Recently we discussed using Audio Hijack's
experimental Low Latency Mode to be able to hear your own signal while recording your podcast. Today we build upon that and use Loopback to allow your Skype or Google Hangouts guests to hear not only your audio but any theme music or other audio snippets you might want to play.
In the way we'll use Loopback today it's best to think of it as a software pipe that pretends it has a hardware device on each end: audio input on one and audio output on the other. This lets you pass audio into it from one app and pull that same audio out of it from another. Many apps on your Mac have the ability to choose one device as their audio input. Very few have the ability to capture multiple audio devices, and even fewer can capture both audio devices and audio from applications themselves. This makes the seemingly-simple task of sharing both your microphone and, say, audio from QuickTime Player with someone on the other end of a Skype connection quite tricky.

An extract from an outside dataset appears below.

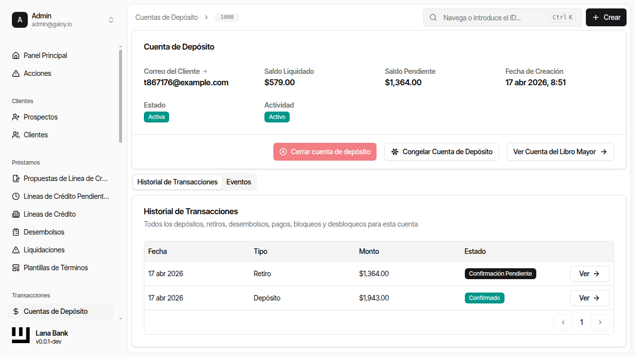Image resolution: width=635 pixels, height=357 pixels.
Task: Expand the Admin account switcher
Action: 111,20
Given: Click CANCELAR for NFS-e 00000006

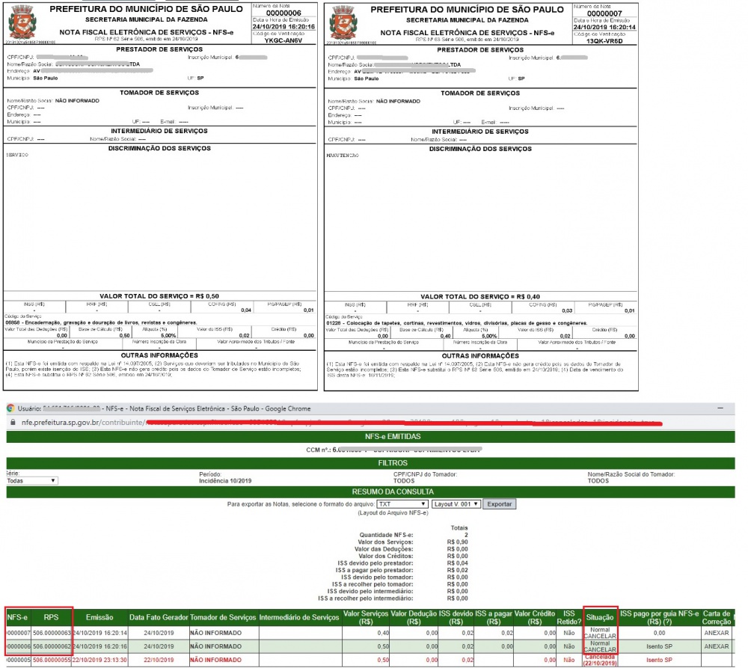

Skype allows you to set one audio device as its "microphone." The problem is QuickTime Player is not registered with your system as an audio device. It's just an app that plays through an audio device. To solve this we first have to capture QuickTime Player's audio, then we have to make it appear as though it's coming from an audio input device so that Skype will accept it. This is where using both Audio Hijack and Loopback together can create some magic.
First, we launch Loopback. By default it will create a very simple pass-through device (if you already have Loopback simply click "New Virtual Device"). Really the only thing I've changed from the defaults in the screenshot below is to give the Loopback pass-through device the name "Loopback-Skype Input." That name is simply a label for my own reference, and doesn't affect its functionality.
Next, we launch Skype and set this newly-minted Loopback device as our "Microphone."
Finally, we launch Audio Hijack and add both QuickTime Player and our Loopback device to a session. Once we activate that session by clicking the Start button in the lower-left corner, any audio from QuickTime Player will be played into our "Loopback-Skype Input" device. With Skype set to use that as its microphone, the person on the other end of the Skype call will hear our QuickTime audio!
Now let's say we want that person on the other end to hear both our QuickTime audio and our voice. Easy, we just add our microphone as an additional Source to our Audio Hijack session.
That's it! You've got a Skype call going and your guest can hear you and your audio. Unfortunately, you can only hear your guest, not yourself. No worries, though, if we take what we learned in our recent tip about monitoring ourselves and add the QuickTime/Loopback concept to that, we get a fully-functional Skype call that we can hear and record!
Now that's really it. Time to podcast!